■ WHAT IS NEEDED
Set down the listing below again, exactly as written.

■ THE RECORDS
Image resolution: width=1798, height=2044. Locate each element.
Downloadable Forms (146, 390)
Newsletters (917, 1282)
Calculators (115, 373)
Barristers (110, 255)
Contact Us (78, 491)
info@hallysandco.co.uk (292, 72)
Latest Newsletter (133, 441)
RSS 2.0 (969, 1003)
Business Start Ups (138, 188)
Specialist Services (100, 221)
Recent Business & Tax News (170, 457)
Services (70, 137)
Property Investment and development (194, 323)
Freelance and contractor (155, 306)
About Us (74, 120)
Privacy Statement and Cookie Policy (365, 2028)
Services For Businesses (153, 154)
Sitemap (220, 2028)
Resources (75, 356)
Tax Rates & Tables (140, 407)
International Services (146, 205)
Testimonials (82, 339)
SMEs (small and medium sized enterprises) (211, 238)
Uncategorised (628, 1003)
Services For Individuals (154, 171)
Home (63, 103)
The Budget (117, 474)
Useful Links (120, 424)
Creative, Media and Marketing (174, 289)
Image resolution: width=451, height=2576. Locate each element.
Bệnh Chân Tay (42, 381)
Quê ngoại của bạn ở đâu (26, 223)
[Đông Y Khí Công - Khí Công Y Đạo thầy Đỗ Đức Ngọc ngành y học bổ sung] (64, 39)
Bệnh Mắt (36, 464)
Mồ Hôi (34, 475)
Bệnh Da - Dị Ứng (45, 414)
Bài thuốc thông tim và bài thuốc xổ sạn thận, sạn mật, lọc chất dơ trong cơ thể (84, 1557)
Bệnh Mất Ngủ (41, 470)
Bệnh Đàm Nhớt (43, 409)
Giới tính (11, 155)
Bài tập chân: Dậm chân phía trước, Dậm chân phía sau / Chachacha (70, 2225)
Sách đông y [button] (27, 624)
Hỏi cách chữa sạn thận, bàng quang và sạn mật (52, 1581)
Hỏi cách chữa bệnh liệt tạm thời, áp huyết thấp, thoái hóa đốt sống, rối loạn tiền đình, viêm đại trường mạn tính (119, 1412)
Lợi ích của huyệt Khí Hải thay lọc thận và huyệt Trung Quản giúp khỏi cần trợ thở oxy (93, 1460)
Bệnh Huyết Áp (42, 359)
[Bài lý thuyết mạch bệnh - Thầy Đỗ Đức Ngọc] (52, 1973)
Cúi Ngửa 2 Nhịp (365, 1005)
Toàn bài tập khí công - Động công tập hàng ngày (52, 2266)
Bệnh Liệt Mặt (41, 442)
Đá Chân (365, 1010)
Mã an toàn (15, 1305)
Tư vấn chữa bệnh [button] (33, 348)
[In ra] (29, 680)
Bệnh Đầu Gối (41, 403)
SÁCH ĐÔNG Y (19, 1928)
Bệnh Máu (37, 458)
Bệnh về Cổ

■ OUTPUT FOR THIS TASK
Image resolution: width=1798, height=2044. Locate each element.
Downloadable Forms (146, 390)
Newsletters (917, 1282)
Calculators (115, 373)
Barristers (110, 255)
Contact Us (78, 491)
info@hallysandco.co.uk (292, 72)
Latest Newsletter (133, 441)
RSS 2.0 (969, 1003)
Business Start Ups (138, 188)
Specialist Services (100, 221)
Recent Business & Tax News (170, 457)
Services (70, 137)
Property Investment and development (194, 323)
Freelance and contractor (155, 306)
About Us (74, 120)
Privacy Statement and Cookie Policy (365, 2028)
Services For Businesses (153, 154)
Sitemap (220, 2028)
Resources (75, 356)
Tax Rates & Tables (140, 407)
International Services (146, 205)
Testimonials (82, 339)
SMEs (small and medium sized enterprises) (211, 238)
Uncategorised (628, 1003)
Services For Individuals (154, 171)
Home (63, 103)
The Budget (117, 474)
Useful Links (120, 424)
Creative, Media and Marketing (174, 289)
Image resolution: width=451, height=2576. Locate each element.
Bệnh Chân Tay (42, 381)
Quê ngoại của bạn ở đâu (26, 223)
[Đông Y Khí Công - Khí Công Y Đạo thầy Đỗ Đức Ngọc ngành y học bổ sung] (64, 39)
Bệnh Mắt (36, 464)
Mồ Hôi (34, 475)
Bệnh Da - Dị Ứng (45, 414)
Bài thuốc thông tim và bài thuốc xổ sạn thận, sạn mật, lọc chất dơ trong cơ thể (84, 1557)
Bệnh Mất Ngủ (41, 470)
Bệnh Đàm Nhớt (43, 409)
Giới tính (11, 155)
Bài tập chân: Dậm chân phía trước, Dậm chân phía sau / Chachacha (70, 2225)
Sách đông y [button] (27, 624)
Hỏi cách chữa sạn thận, bàng quang và sạn mật (52, 1581)
Hỏi cách chữa bệnh liệt tạm thời, áp huyết thấp, thoái hóa đốt sống, rối loạn tiền đình, viêm đại trường mạn tính (119, 1412)
Lợi ích của huyệt Khí Hải thay lọc thận và huyệt Trung Quản giúp khỏi cần trợ thở oxy (93, 1460)
Bệnh Huyết Áp (42, 359)
[Bài lý thuyết mạch bệnh - Thầy Đỗ Đức Ngọc] (52, 1973)
Cúi Ngửa 2 Nhịp (365, 1005)
Toàn bài tập khí công - Động công tập hàng ngày (52, 2266)
Bệnh Liệt Mặt (41, 442)
Đá Chân (365, 1010)
Mã an toàn (15, 1305)
Tư vấn chữa bệnh [button] (33, 348)
[In ra] (29, 680)
Bệnh Đầu Gối (41, 403)
SÁCH ĐÔNG Y (19, 1928)
Bệnh Máu (37, 458)
Bệnh về Cổ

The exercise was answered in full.